Truss allies call for doubling of income tax threshold
ALLIES of Liz Truss have urged Rishi Sunak to adopt major income tax cuts suggested to him by Dominic Cummings.
Senior Tories who back Ms Truss’s economic agenda called on the Government to help the “squeezed middle” by almost doubling the threshold at which people pay the 40 per cent rate of income tax.
Their remarks come after it emerged that Mr Sunak held two secret meetings with Mr Cummings in Dec 2022 and July 2023 in an attempt to revive his fortunes.

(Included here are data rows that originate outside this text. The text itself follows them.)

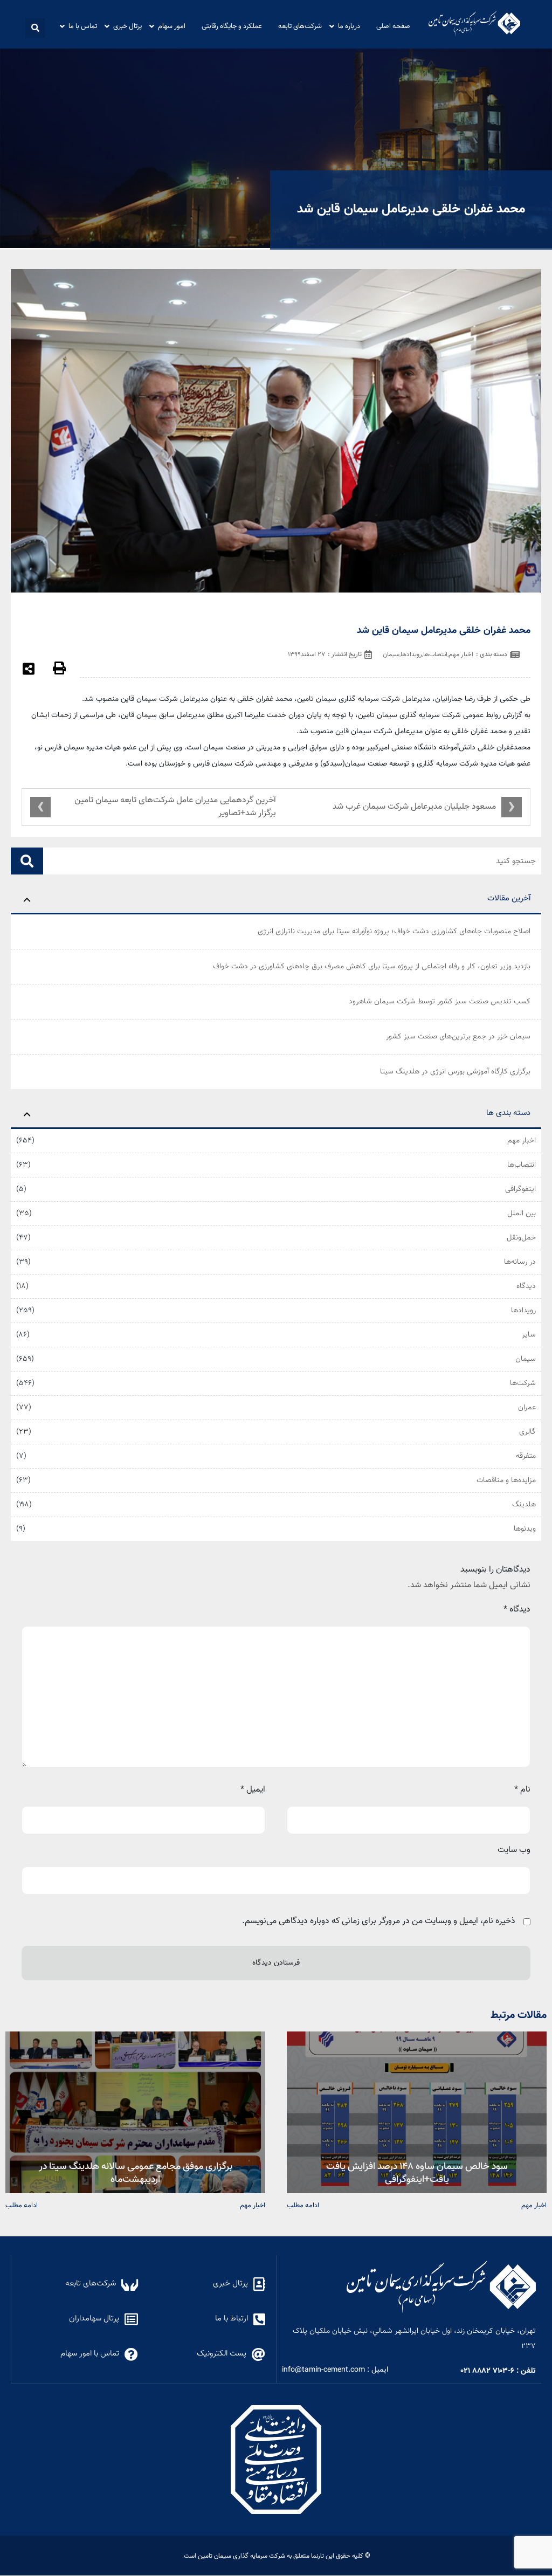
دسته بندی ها (508, 1113)
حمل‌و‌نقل (521, 1238)
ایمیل (252, 1789)
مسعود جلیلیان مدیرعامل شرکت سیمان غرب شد (414, 807)
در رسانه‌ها (520, 1262)
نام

The controversial political strategist used the talks to tell the Prime Minister to reverse tax rises introduced by Boris Johnson, his former boss, and raise the 40p income tax threshold from £50,271 to £100,000, The Sunday Times reported.
Mr Sunak used his new year message to promise further tax cuts this year after he cut employee National Insurance by 2 per cent at the Autumn Statement, which will take effect on Saturday.
Ranil Jayawardena, the chairman of the low-tax Conservative Growth Group caucus of 55 MPS, told The Daily Telegraph: “The Conservatives have helped the lowest paid by taking them out of tax altogether and cutting National Insurance too.
“So it is right that we now help the squeezed middle – the police sergeants, experienced schoolteachers and junior doctors – who shouldn’t be paying 40 per cent tax by lifting that threshold.”
Kwasi Kwarteng, who was Ms Truss’s chancellor, described the proposals suggested by Mr Cummings as “sensible” but warned: “The officials at the Treasury will resist it.”
The suggestion from Mr Cummings was also backed by David Jones, a former cabinet minister, and Sir Alec Shelbrooke, a longstanding ally of Ms Truss who was knighted last week in her resignation honours list.
Ms Truss, who with Mr Kwarteng unveiled a number of sweeping tax cuts during her short-lived premiership, has called for 2024 to be “the year of the conservative fightback for freedom, sovereignty and self-determination”.